• Try it
Each line of the records needs to be written out exactly, with any image left out.

• Records to use
-- Opening Marker --

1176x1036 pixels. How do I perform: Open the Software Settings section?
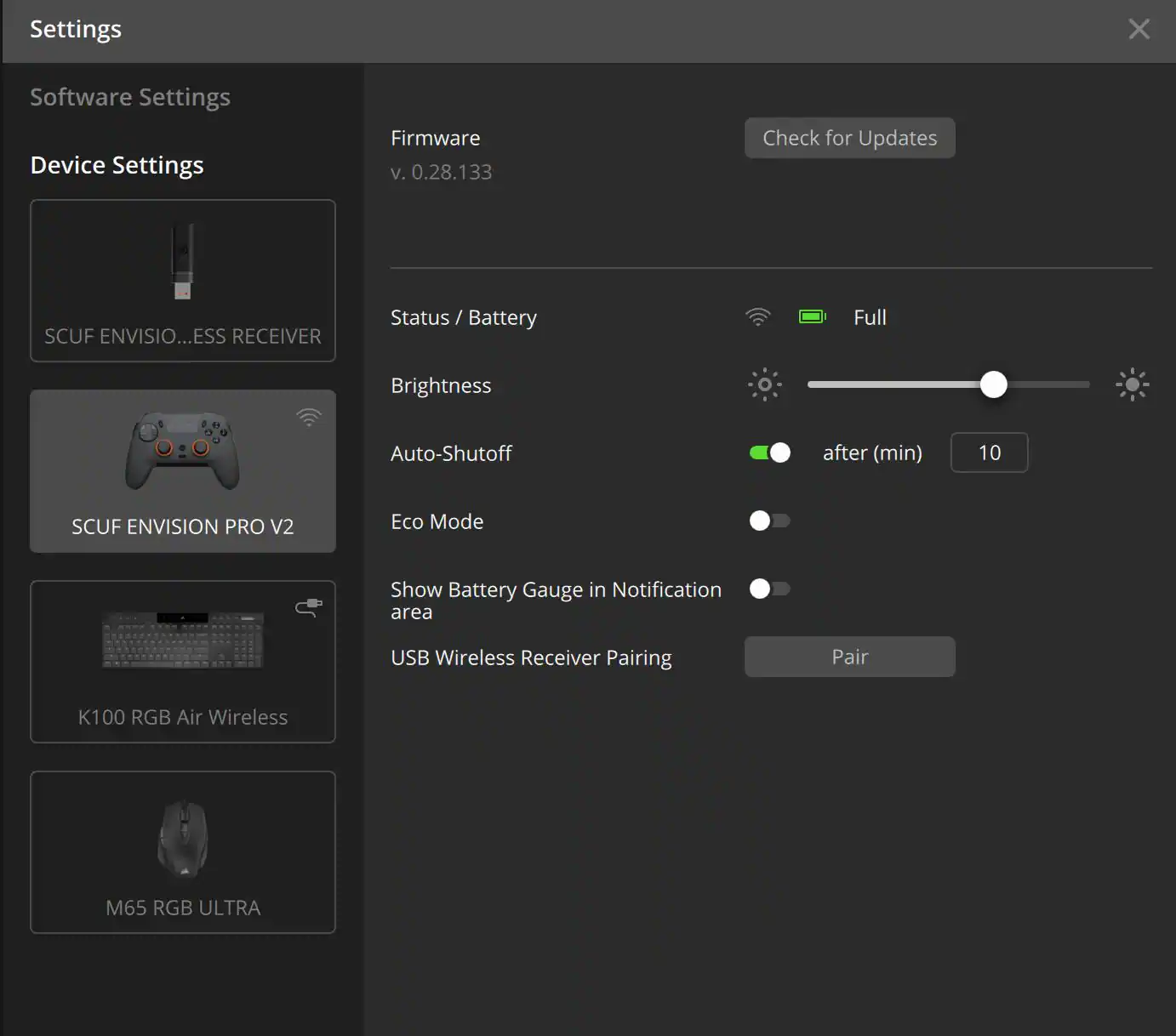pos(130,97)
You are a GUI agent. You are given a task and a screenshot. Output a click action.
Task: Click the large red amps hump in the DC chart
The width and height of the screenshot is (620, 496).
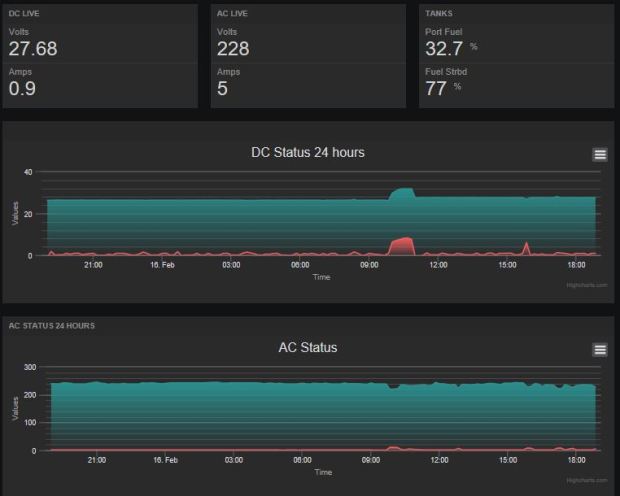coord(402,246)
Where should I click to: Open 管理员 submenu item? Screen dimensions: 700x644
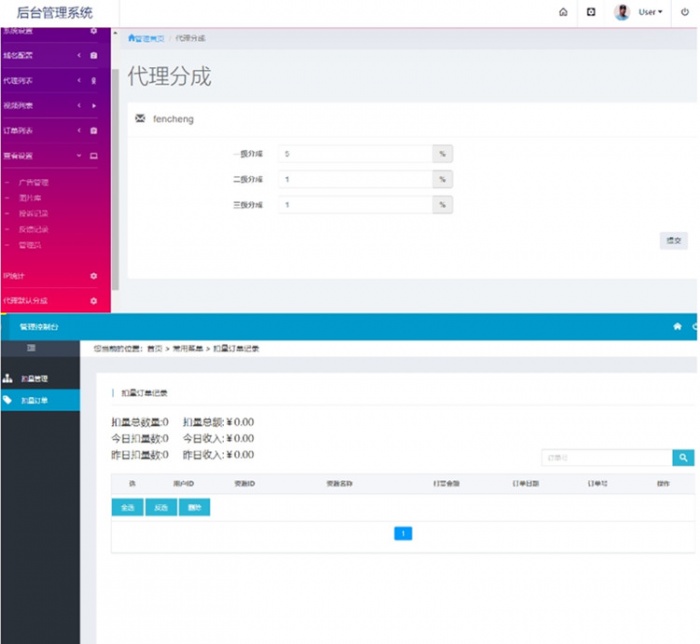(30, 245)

-- Closing Marker --

• Result for this task
1176x1036 pixels. How do I perform: Open the Software Settings section?
pos(130,97)
You are a GUI agent. You are given a task and a screenshot. Output a click action.
Task: Click the large red amps hump in the DC chart
The width and height of the screenshot is (620, 496).
coord(402,246)
Where should I click to: Open 管理员 submenu item? Screen dimensions: 700x644
(30, 245)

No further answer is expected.